WRITTEN PROBLEM
Pick out every line in the entries below that contains the string "width", and copy each one. Case counts.

(Screenshot and document pointing data)
....
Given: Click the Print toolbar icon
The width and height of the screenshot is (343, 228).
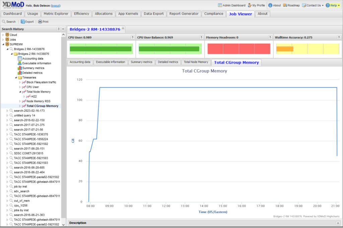Looking at the screenshot, I should point(40,21).

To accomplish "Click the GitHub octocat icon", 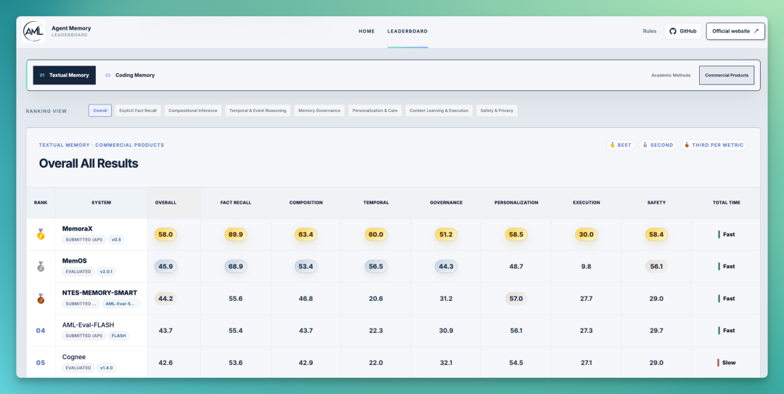I will click(672, 31).
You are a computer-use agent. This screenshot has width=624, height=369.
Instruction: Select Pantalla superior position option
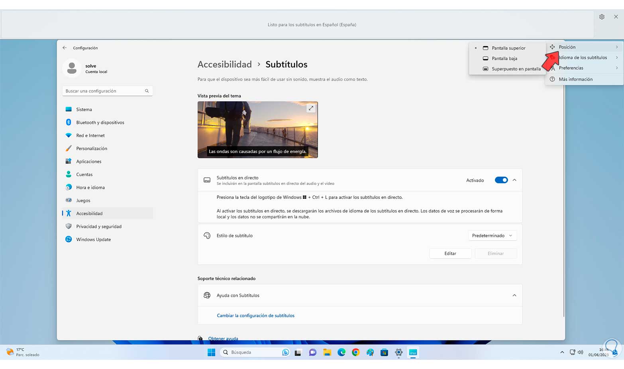tap(508, 48)
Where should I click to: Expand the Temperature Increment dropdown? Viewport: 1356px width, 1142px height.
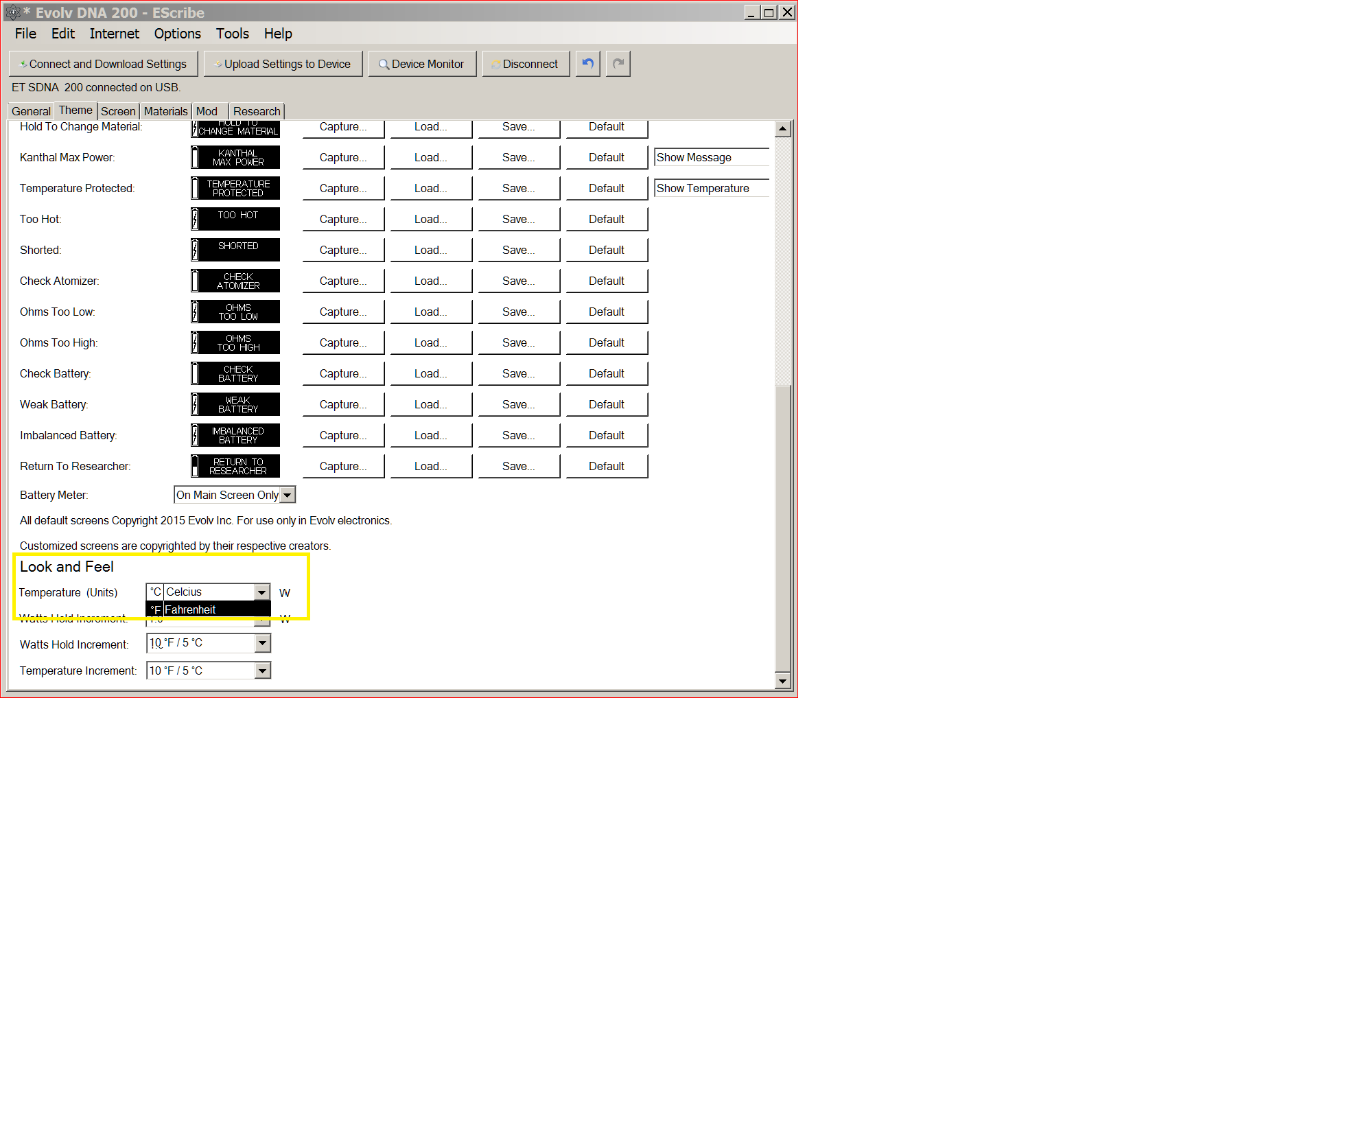point(262,671)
....
SOLUTION TO THE EXERCISE
The width and height of the screenshot is (343, 228).
You are a computer-use agent. This screenshot has width=624, height=369.
Where should I click to: Expand the Temperature Increment dropdown? Viewport: 1356px width, 1142px height.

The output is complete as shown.